Indeed, a recalculation of the nation's GDP in 2014 determined that Nigeria had surpassed South Africa as the continent's largest economy, yet the financial rewards continue to accumulate in the hands of a diminishing number of citizens. And while tax revenues on oil extracted by western companies have earned the Nigerian government roughly $1.6 trillion since 1956, little of this can be evidenced even in the more educated and developed south. In the 30 years between 1980 and 2010, the number of Nigerians living on less than $2 a day has risen from 17.1 million (27% of the population) to a staggering 112 million (69% of the population).

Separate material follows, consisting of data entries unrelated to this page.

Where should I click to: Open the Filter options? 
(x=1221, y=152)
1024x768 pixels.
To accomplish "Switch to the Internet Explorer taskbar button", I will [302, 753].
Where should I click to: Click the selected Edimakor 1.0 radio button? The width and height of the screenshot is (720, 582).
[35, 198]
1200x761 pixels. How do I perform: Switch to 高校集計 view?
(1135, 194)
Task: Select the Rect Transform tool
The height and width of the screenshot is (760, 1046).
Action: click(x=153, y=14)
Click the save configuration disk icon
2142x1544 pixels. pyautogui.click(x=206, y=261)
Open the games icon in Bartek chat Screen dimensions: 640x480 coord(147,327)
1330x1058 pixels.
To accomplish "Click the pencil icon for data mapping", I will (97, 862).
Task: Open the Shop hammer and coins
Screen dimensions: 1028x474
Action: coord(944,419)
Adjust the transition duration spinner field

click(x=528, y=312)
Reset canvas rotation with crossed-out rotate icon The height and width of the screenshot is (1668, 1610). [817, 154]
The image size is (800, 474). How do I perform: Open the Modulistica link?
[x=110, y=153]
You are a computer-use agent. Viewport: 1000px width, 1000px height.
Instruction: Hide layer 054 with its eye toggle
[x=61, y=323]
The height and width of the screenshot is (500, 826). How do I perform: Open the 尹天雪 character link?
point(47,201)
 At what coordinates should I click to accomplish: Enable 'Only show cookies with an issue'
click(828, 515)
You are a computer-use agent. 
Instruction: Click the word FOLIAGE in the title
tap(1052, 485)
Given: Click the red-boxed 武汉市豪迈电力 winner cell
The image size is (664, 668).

Nigerian refugees in Diffa region, Niger after Boko Haram attacked their town. Flickr/European Commission. Some rights reserved.  
Nigerian refugees in Diffa region, Niger after Boko Haram attacked their town. Flickr/European Commission. Some rights reserved.
Boko Haram does its recruiting drive no favours with the mass terror it perpetrates, but the destabilising effects of its atrocities ripples beyond Nigeria’s borders. Nigeria’s already unsuccessful efforts to stop the group were recently hindered when government soldiers and state-sponsored militias sent north to fight Boko Haram began committing war crimes of their own. August 2014 brought fresh Amnesty International reports pointing to the widespread slaughter of young male villagers arbitrarily deemed terrorists by rampaging soldiers and commanders. Embarrassed by the international outrage and seemingly unable to defeat its foe, president Goodluck Jonathan’s government has since allowed neighbouring Chad to launch several devastating cross-border attacks into its territory to strike at Boko Haram. 

This campaign is no act of charity by Chad’s president Idriss Déby, whose failed state is widely regarded as even more corrupt than Nigeria, but rather Chad’s effort to prevent Boko Haram from seizing the resource-rich Lake Chad near their common border. The unraveling of social structures and the dissolution of national borders has rarely been anything but a recipe for disaster, particularly in a region as traditionally unstable as west Africa.

Nigeria’s ruling class dreams of international engagement, economic influence, and leveraging their natural resources for a seat at the table of world power. Boko Haram has a parallel vision no less grandiose, using its infamy to align itself with ISIS and the global Jihadi movement. Unfortunately, economic alienation and societal misery fuels terrorist movements just as oil does the automotive industry. Given the chance, men like Abubakar Shekau – Nigeria’s Boko Haram leader – will harvest the country’s squandered human capital with a seductive, supremacist ideology that promises power through violence and euphoria through madness. In this respect, Boko Haram represents the resource curse’s disastrous end game, a dire condition easily duplicated throughout a rapidly globalising developing world.